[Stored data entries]
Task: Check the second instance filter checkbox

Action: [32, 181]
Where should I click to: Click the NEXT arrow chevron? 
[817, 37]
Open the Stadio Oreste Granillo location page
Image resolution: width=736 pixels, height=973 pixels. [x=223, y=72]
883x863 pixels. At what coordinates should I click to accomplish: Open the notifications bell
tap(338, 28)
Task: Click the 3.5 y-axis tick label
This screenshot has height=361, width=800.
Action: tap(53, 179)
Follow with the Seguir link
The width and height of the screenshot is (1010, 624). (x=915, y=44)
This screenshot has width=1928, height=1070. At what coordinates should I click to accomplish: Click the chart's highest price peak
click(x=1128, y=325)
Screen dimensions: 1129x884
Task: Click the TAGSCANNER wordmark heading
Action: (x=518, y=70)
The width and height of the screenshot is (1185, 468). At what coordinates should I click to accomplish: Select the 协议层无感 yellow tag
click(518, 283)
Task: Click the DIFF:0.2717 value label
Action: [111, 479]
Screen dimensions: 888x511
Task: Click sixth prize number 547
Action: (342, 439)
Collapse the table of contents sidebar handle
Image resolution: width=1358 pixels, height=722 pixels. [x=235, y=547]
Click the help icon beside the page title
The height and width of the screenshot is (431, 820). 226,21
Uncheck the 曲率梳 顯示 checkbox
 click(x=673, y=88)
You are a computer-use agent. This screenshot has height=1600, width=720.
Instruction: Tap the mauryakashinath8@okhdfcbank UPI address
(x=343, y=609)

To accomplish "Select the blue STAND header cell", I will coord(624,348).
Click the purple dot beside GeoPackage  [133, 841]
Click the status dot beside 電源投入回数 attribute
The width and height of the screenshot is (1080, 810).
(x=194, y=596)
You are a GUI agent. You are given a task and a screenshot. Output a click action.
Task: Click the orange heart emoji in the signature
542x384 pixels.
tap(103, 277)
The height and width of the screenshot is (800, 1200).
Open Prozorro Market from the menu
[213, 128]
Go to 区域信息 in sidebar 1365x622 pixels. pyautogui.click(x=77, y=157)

Exercise instructions –
Your response should be an exact copy of all the records.

Solution to this task –
Task: Check the second instance filter checkbox

Action: [32, 181]
Where should I click to: Click the NEXT arrow chevron? 
[817, 37]
Open the Stadio Oreste Granillo location page
Image resolution: width=736 pixels, height=973 pixels. [x=223, y=72]
883x863 pixels. At what coordinates should I click to accomplish: Open the notifications bell
tap(338, 28)
Task: Click the 3.5 y-axis tick label
This screenshot has height=361, width=800.
Action: tap(53, 179)
Follow with the Seguir link
The width and height of the screenshot is (1010, 624). (x=915, y=44)
This screenshot has width=1928, height=1070. At what coordinates should I click to accomplish: Click the chart's highest price peak
click(x=1128, y=325)
Screen dimensions: 1129x884
Task: Click the TAGSCANNER wordmark heading
Action: (x=518, y=70)
The width and height of the screenshot is (1185, 468). At what coordinates should I click to accomplish: Select the 协议层无感 yellow tag
click(518, 283)
Task: Click the DIFF:0.2717 value label
Action: [111, 479]
Screen dimensions: 888x511
Task: Click sixth prize number 547
Action: (342, 439)
Collapse the table of contents sidebar handle
Image resolution: width=1358 pixels, height=722 pixels. [x=235, y=547]
Click the help icon beside the page title
The height and width of the screenshot is (431, 820). 226,21
Uncheck the 曲率梳 顯示 checkbox
 click(x=673, y=88)
You are a computer-use agent. This screenshot has height=1600, width=720.
Instruction: Tap the mauryakashinath8@okhdfcbank UPI address
(x=343, y=609)

To accomplish "Select the blue STAND header cell", I will coord(624,348).
Click the purple dot beside GeoPackage  [133, 841]
Click the status dot beside 電源投入回数 attribute
The width and height of the screenshot is (1080, 810).
(x=194, y=596)
You are a GUI agent. You are given a task and a screenshot. Output a click action.
Task: Click the orange heart emoji in the signature
542x384 pixels.
tap(103, 277)
The height and width of the screenshot is (800, 1200).
Open Prozorro Market from the menu
[213, 128]
Go to 区域信息 in sidebar 1365x622 pixels. pyautogui.click(x=77, y=157)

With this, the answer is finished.